George’s life direction did change. He was offered a popular music career with NBC but declined later became a partner in the Billy Graham ministry for over fifty years, singing this hymn around the world.

Tis So Sweet To Trust in Jesus (1882)

Louisa Stead had consistently felt a calling to be a teacher and go to China however because of delicate wellbeing, she was kept home in the US.

She wedded and began a family, and when her little girl was four years of age, the family traveled to a close by ocean side.

While there, they saw a little fellow suffocating in the sea. Louisa’s better half swam out and attempted to safeguard him, however he was pulled under by the kid, and both he and the kid suffocated as Louisa and her little girl watched from shore.
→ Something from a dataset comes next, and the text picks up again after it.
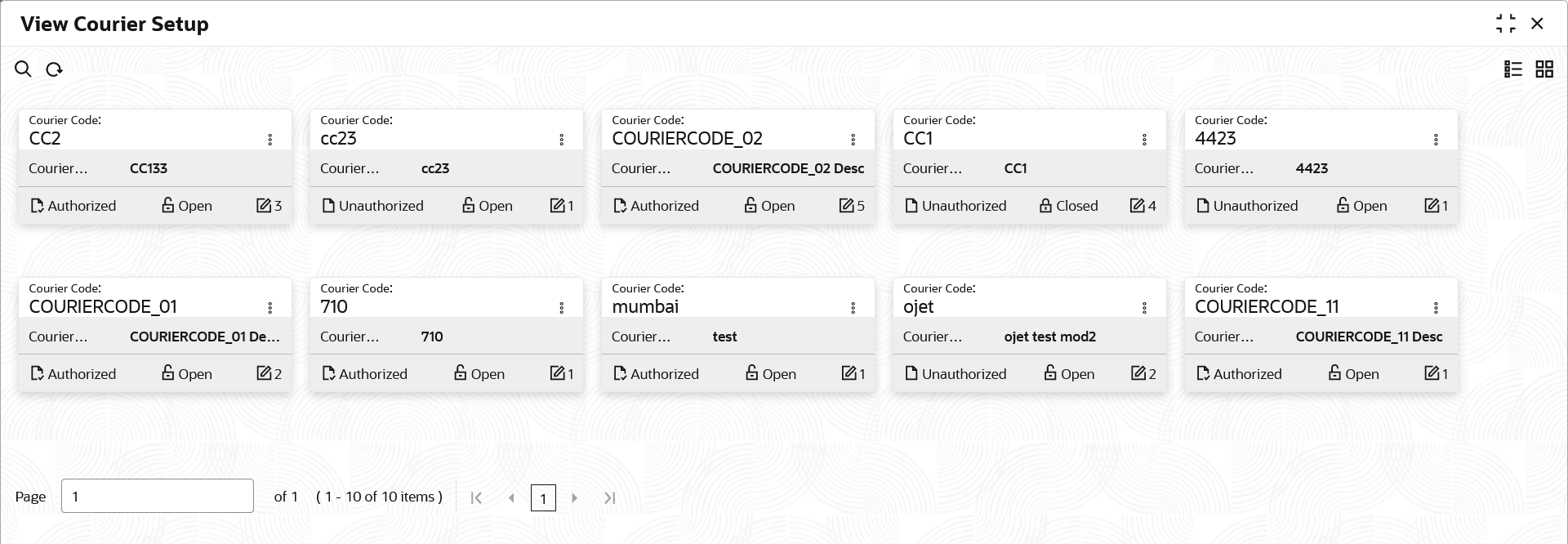Image resolution: width=1568 pixels, height=544 pixels.
Task: Click the Closed lock icon on CC1
Action: (x=1045, y=206)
Louisa was left with next to no method for monetary help, and she and her girl were in desperate neediness.

 One day when there was no food in the house and no cash, Louisa opened the front way to find that somebody had left food and cash staying there for her. That very day, she plunked down and expressed:

“Tis so Sweet to Confide in Jesus.” She and her little girl later became preachers to Africa, and she remarried.

O The Deep Deep Love of Jesus (1875)

Trevor Samuel After going through his darkest night ever, Francis penned this. Francis found himself crossing London’s Hungerford Bridge at a time when his faith was questioning.

 He was thinking about how lonely and depressed he was when he heard a whisper urging him to leap into the turbulent waters below.

The voice was not heard by Francis. On that bridge, he reiterated his confidence and trust in Jesus Christ after experiencing a deep experience in which he felt God’s consoling words come to him in the night.